··· Recorded data

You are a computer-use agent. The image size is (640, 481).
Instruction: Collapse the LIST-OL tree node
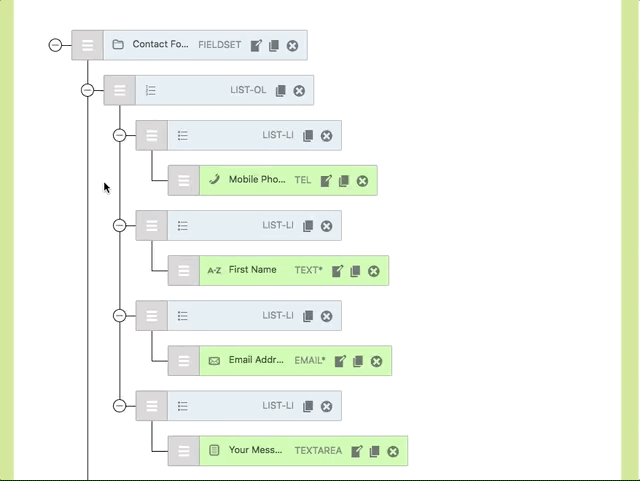(87, 91)
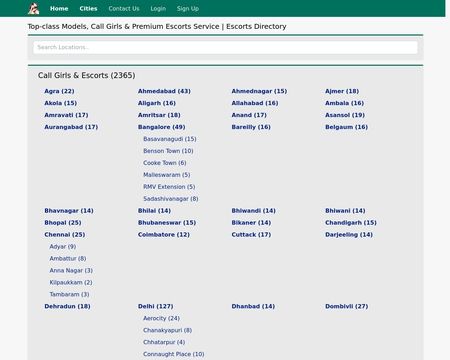Open the Agra (22) listing
The height and width of the screenshot is (360, 450).
point(59,91)
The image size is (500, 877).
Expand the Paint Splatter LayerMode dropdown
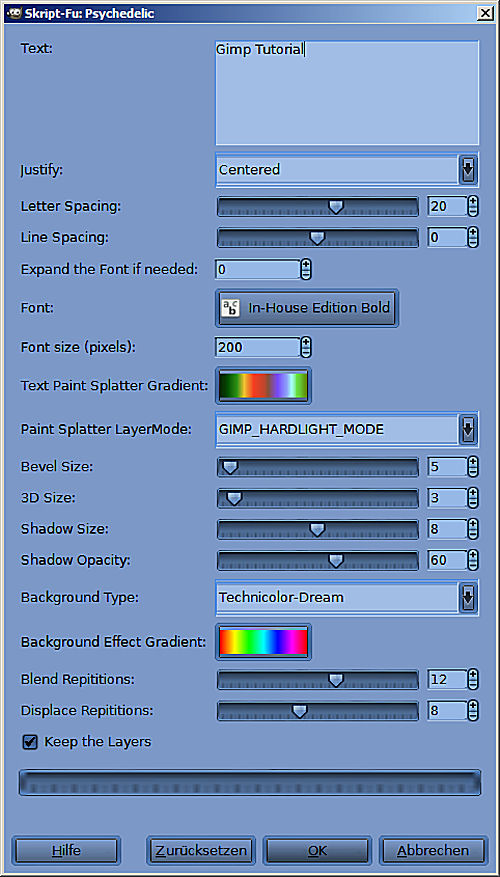347,430
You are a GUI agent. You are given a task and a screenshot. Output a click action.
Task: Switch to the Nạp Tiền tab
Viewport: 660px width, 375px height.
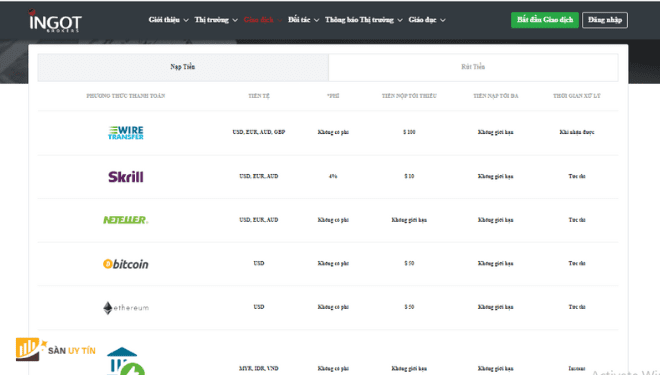point(183,67)
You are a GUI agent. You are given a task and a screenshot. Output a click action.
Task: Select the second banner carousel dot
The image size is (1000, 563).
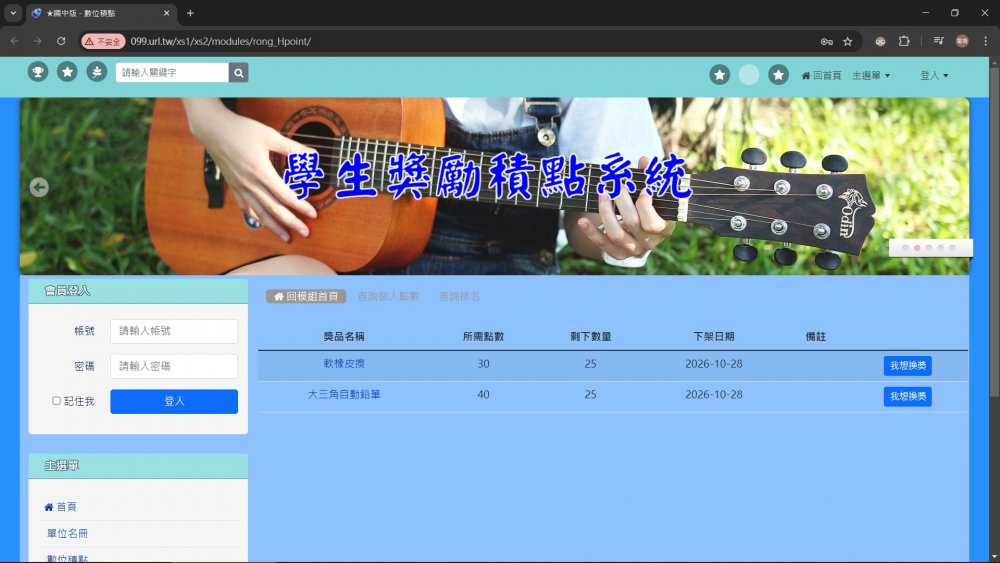917,247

······

## Your assignment
Write out, exactly as they stand, the line with "Task: Select the second banner carousel dot" and every line after it through the end of the entries above; omit the pictures.

## Reply
Task: Select the second banner carousel dot
The image size is (1000, 563).
917,247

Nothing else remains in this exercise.